Quem
me conhece sabe que meu lado dona de casa ainda não se manifestou em minha
vida, de modo que eu nada pouco sei fazer em uma cozinha. Corto o que me
mandarem cortar, arrumo o que me mandarem arrumar, mas só
assim mesmo, feito um elfo doméstico supervisionado porque pelas minhas mãos só sai brigadeiro, pão na chapa e omelete.
Aí
esses dias fui ao supermercado comprar umas coisinhas e, obviamente, não fui
fazer feira porque adivinha só: também não sei. Pra se ter uma noção, uma vez
minha mãe mandou que eu e meu namorado fôssemos ao supermercado comprar uns
tomates. Eu passei logo a mão em uma sacola, enchi, pensando “Tomatinhos
madurinhos, Mommy vai ficar tão feliz”. E quando gritei para meu namorado
“Mozão, achei os tomates”, foi que um vendedor riu sem graça, me olhou como
quem olha para um animalzinho sem pata e disse “Moça, isso é caqui”.
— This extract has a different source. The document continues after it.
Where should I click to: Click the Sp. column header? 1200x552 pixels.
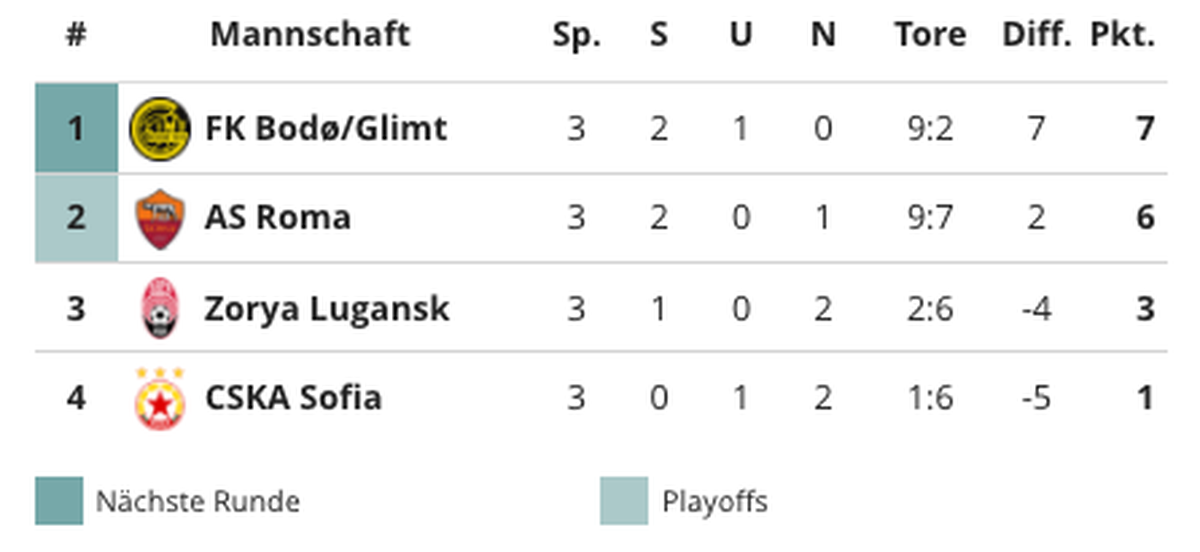point(577,36)
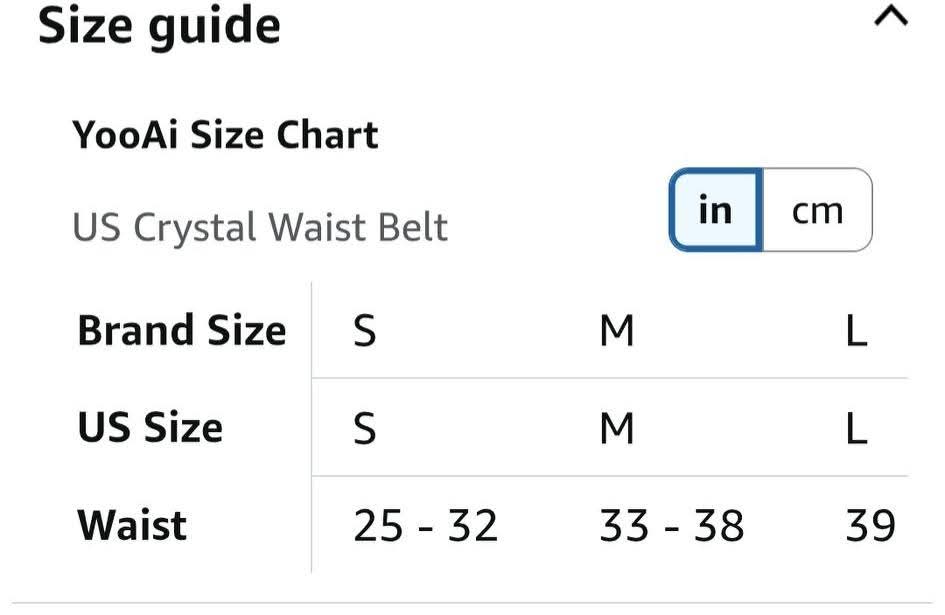Click the US Crystal Waist Belt subtitle
The width and height of the screenshot is (945, 615).
click(x=260, y=228)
Então tão íntima de um supermercado quanto de oficinas de carro,
peguei um carrinho, contive os ímpetos de me apoiar nele e encenar passos de
patinação pelo chão liso e caminhei, me sentindo a mulher mais importante do
mundo, entre as prateleiras.
Numa determinada altura eu acreditei tanto no papel de esposa responsável que desempenhava, que por pouco não comprei Danoninhos e macarrão para levar para minha família imaginária, isto é, meu marido e as crianças. Meus pés me guiaram de volta para a realidade e segui, um pouco menos segura, para a seção de bebidas; mas fiquei novamente estarrecida com a minha falta de habilidades e peguei o telefone:
-Lorena,
Sidra Cereser é bom?
-Ai Paula, pelo amor de Deus.
-Não,
é porque tem uma aqui com a roupinha do Cruzeiro, uma gracinha. Será que Nathi
ia gostar?
-Esquece a Sidra. Já comprou meu
vinho..?
-Então.
Tem muitos aqui. Tem um aqui que se chama “Vinho Canônico”, é vinho de missa?
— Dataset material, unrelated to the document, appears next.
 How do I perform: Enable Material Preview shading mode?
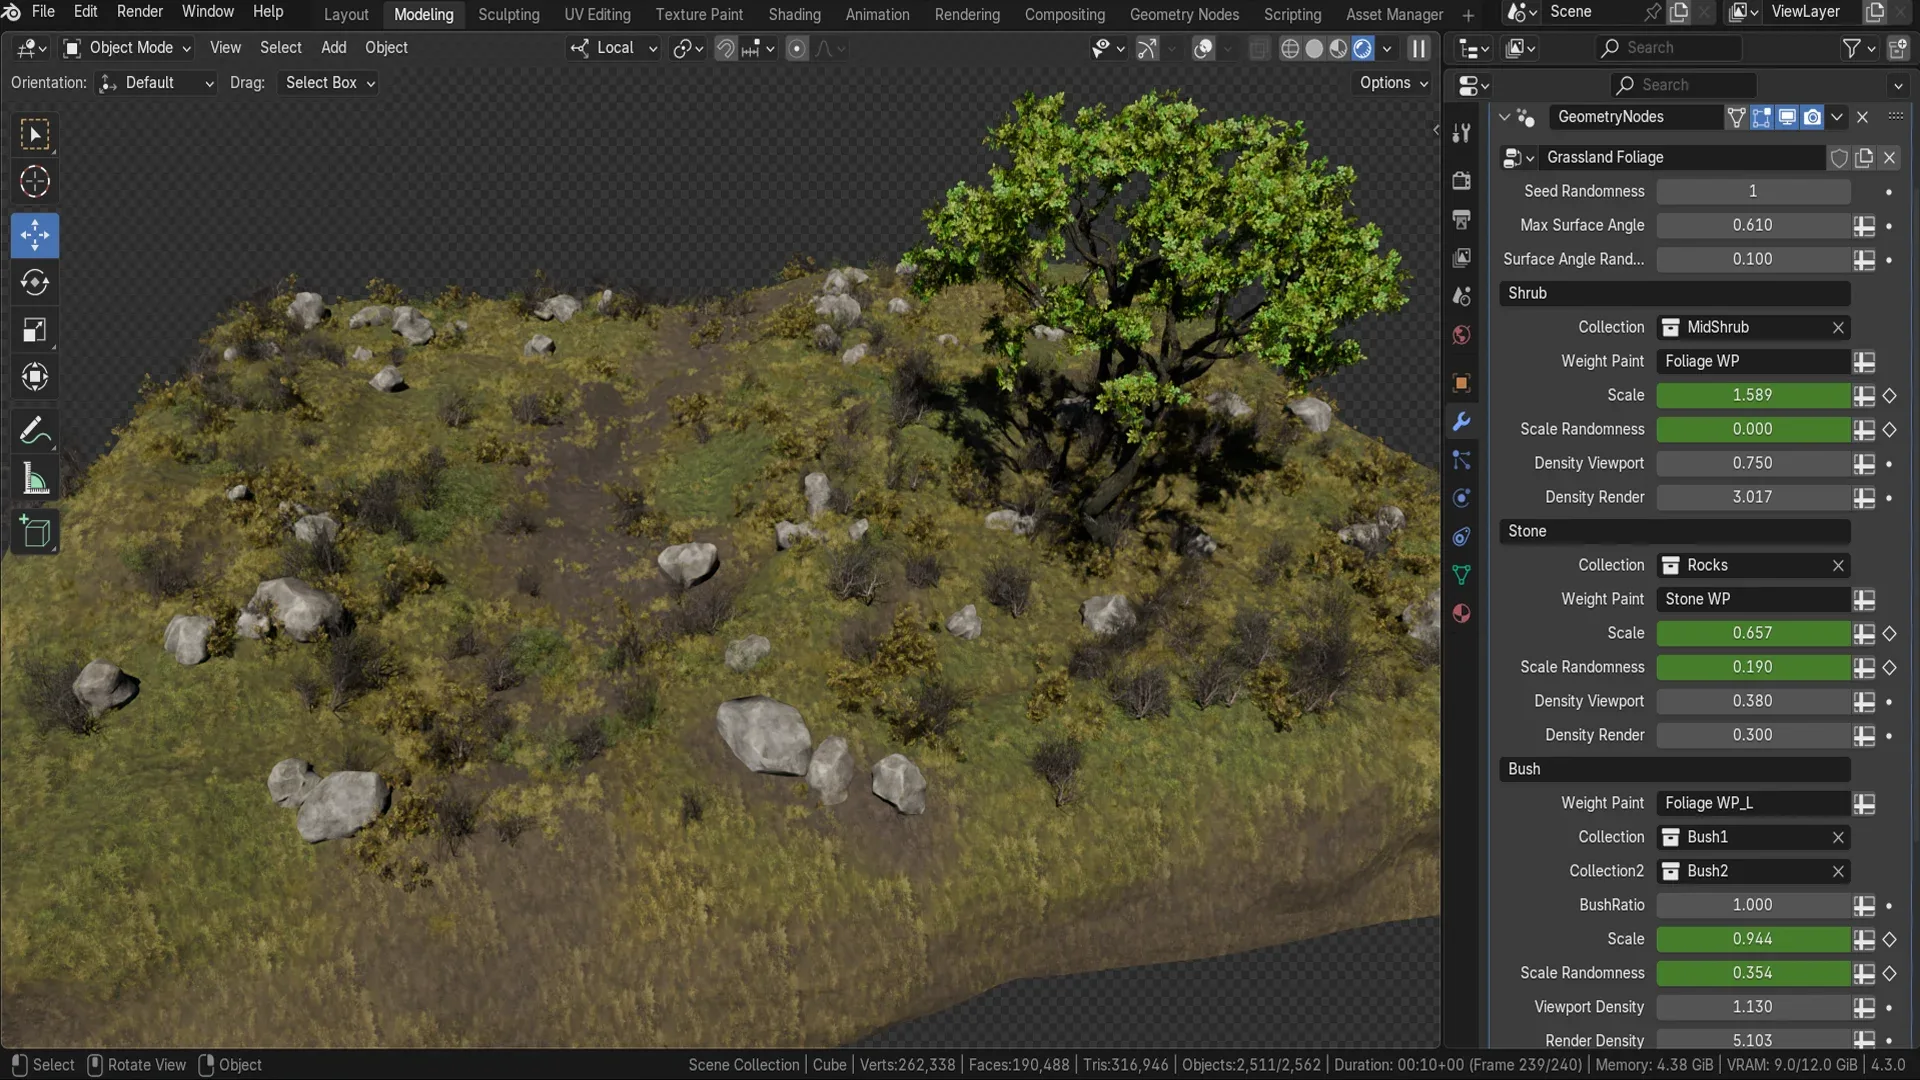(x=1339, y=48)
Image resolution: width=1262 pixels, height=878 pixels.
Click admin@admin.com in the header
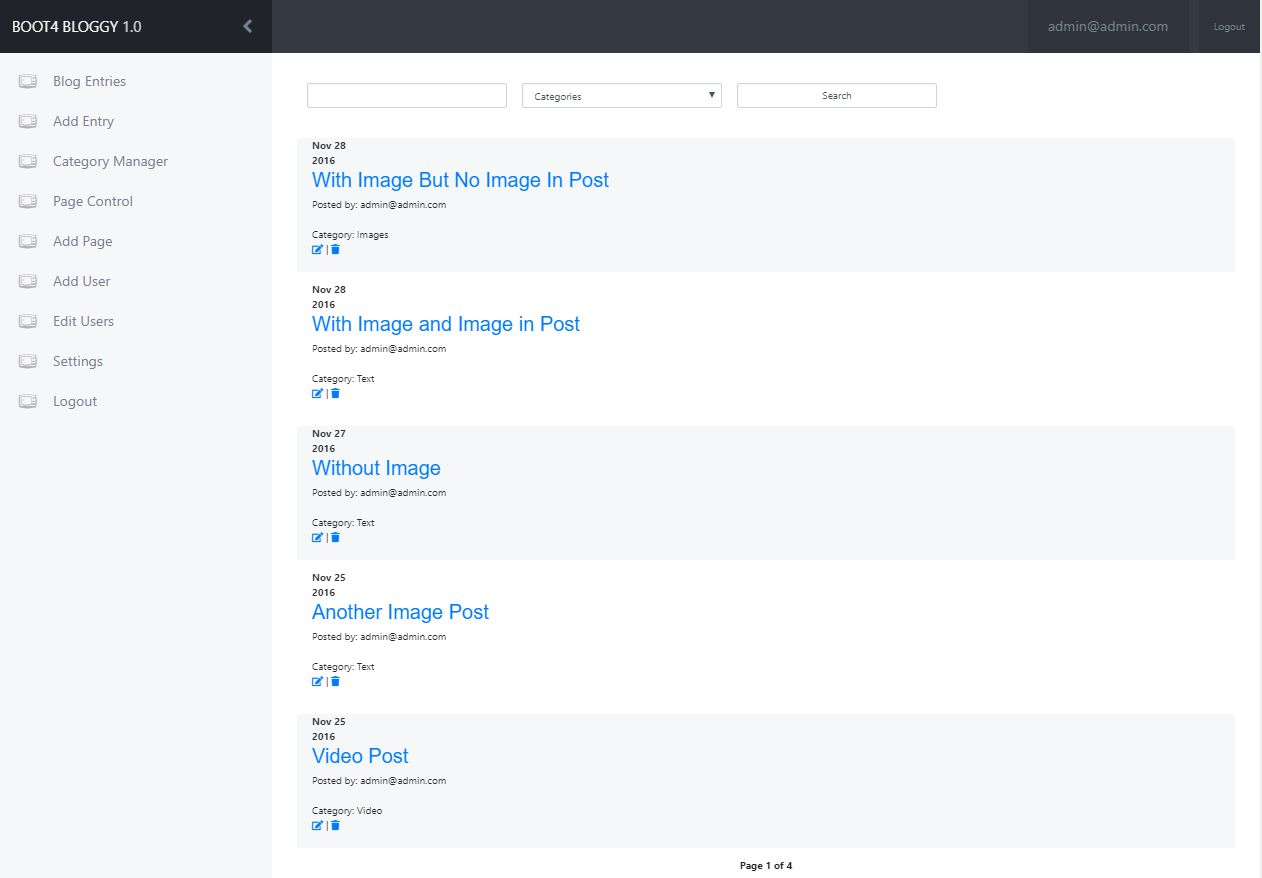click(x=1107, y=27)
–ri da minha piadinha idiota e Lorena
continuou seca.
-Eu quero um vinho tinto e seco. E bom.
Lembrei
do comercial do Pão de Açúcar em que o Rodrigo Hilbert surge do nada indicando
vinho para as pessoas e pensei em fazer umas preces.
-Hum...
Ok. Vou procurar aqui. Você quer vinho de garrafa de vidro ou de plástico?
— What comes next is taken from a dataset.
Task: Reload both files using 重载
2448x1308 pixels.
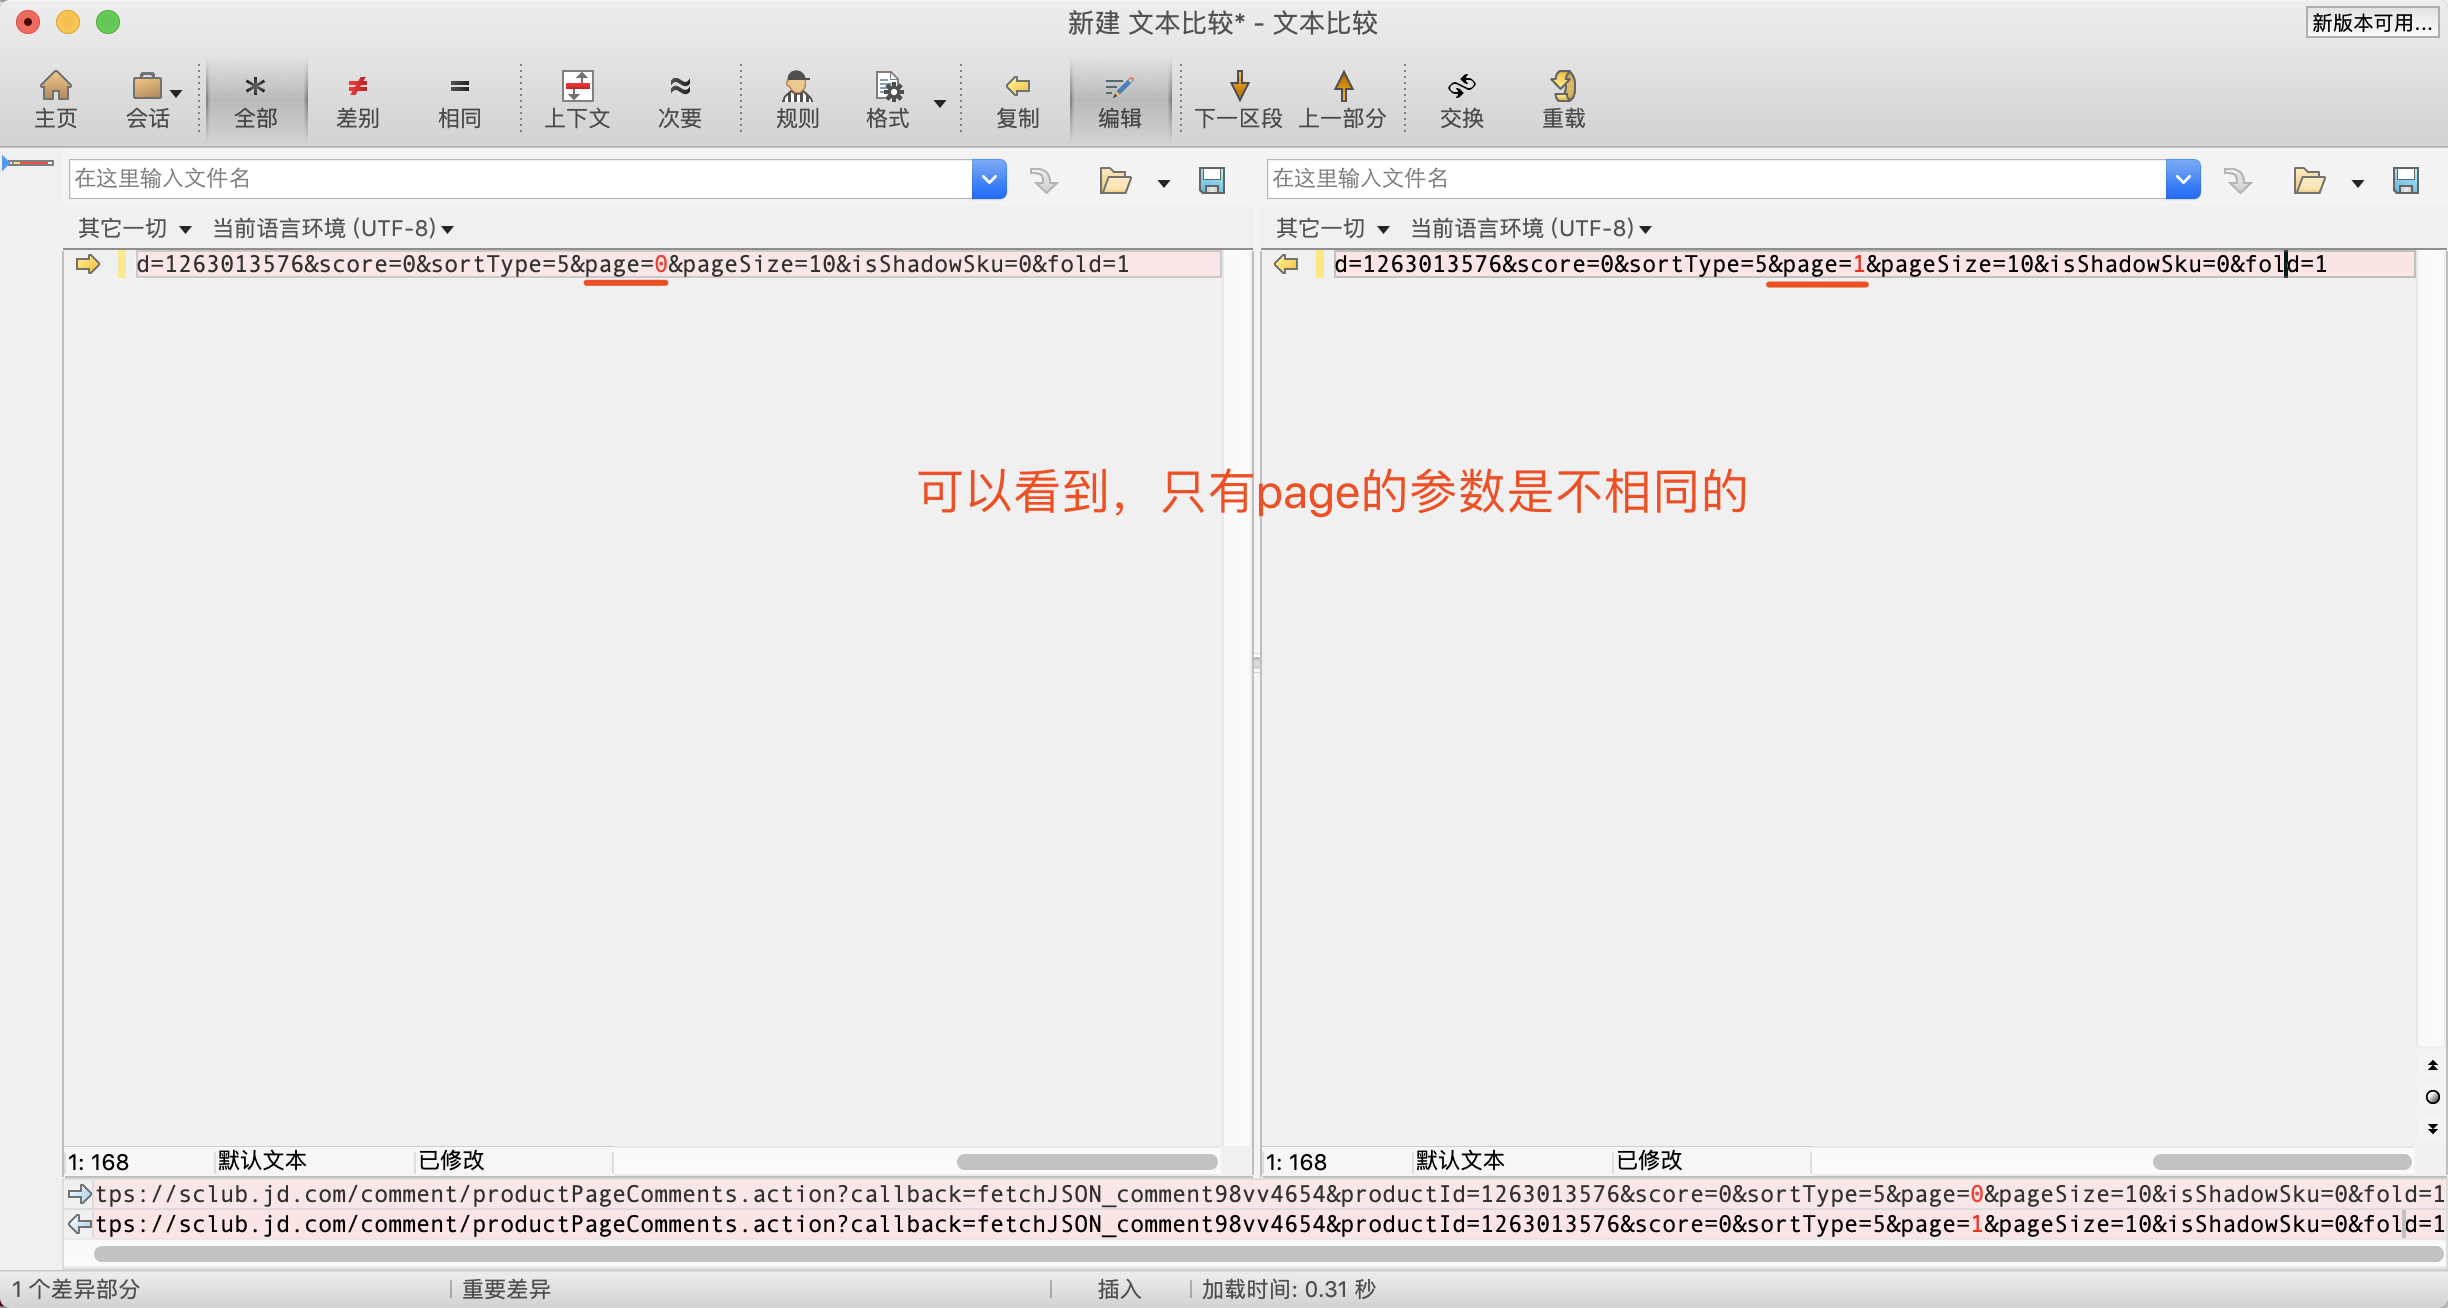Action: click(1563, 97)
-Nossa senhora hein. Você ta aí sozinha?
Meu Deus, chama um adulto. Claro que é de vidro, ta doida.
-Ah,
te falar: a cerveja ta quente, viu?
-Não tem cerveja gelada aí?
-Ué,
claro que não. Supermercado só tem cerveja quente, você não sabia?
Lorena
bufou do outro lado da linha.
-Paula, -fez uma pausa, recuperando a
paciência. –Procura uma pessoa com uma camisa laranja, qualquer uma. Quando
encontrar uma, passa o celular para a pessoa.
Fechei
a cara e respondi:
-Olha
só, se você tivesse me dito exatamente o que queria eu não ficaria rodando aqui
igual uma baratinha tonta.
-Natália ta pedindo pra você comprar
uma cerveja pra ela.
-De
qual? Já decorei o preço e nome de todas. To neste supermercado há três dias.
-Tem nem vinte minutos.
-Ah,
peraí, achei o moço de rosa.
-Laranja.
-Moço,
onde fica o Martini?
-Martini...?
-o rapaz me olhou confuso. -Que isso?
Lorena gargalhou do outro lado da linha.
Lorena gargalhou do outro lado da linha.
-É
marca de vinho?
-Ahn,
não... É tipo... Ah, deixa pra lá. Tem cerveja gelada?
-Claro.
-É
o mesmo preço?
-Claro.
-Obrigada.
-Lorena,
quê que eu vou fazer com meio quilo de azeitona? Não achei o Martini. Será que
fica bom com Bacardi?
-Querida, vem embora. Se deixar, você
fica aí pra sempre vagando com um carrinho vazio.
Desliguei
e fui para o caixa, recebendo tantos olhares de reprovação quanto meu carrinho
abarrotado de destilados permitia. Quis me desculpar para as famílias ali
presentes e dizer: “É o aniversário da minha amiga, eu fiquei de comprar as
bebidas. Vai bastante gente. Odeio vinho. E essa Skol Beats também não é minha,
só a Bud mesmo”. Mas eles não me olhavam mais, já haviam julgado e condenado a
ausência de uma aliança do dedo direito e meu carrinho cheio de álcool em plena
terça-feira. Caminhei pelo estacionamento enquanto os tilintar das garrafas
denunciava o conteúdo de minhas compras (era muita sacola!) e por um instante
pensei em gritar “EU NÃO VOU BEBER TUDO SOZINHA, GENTE!”.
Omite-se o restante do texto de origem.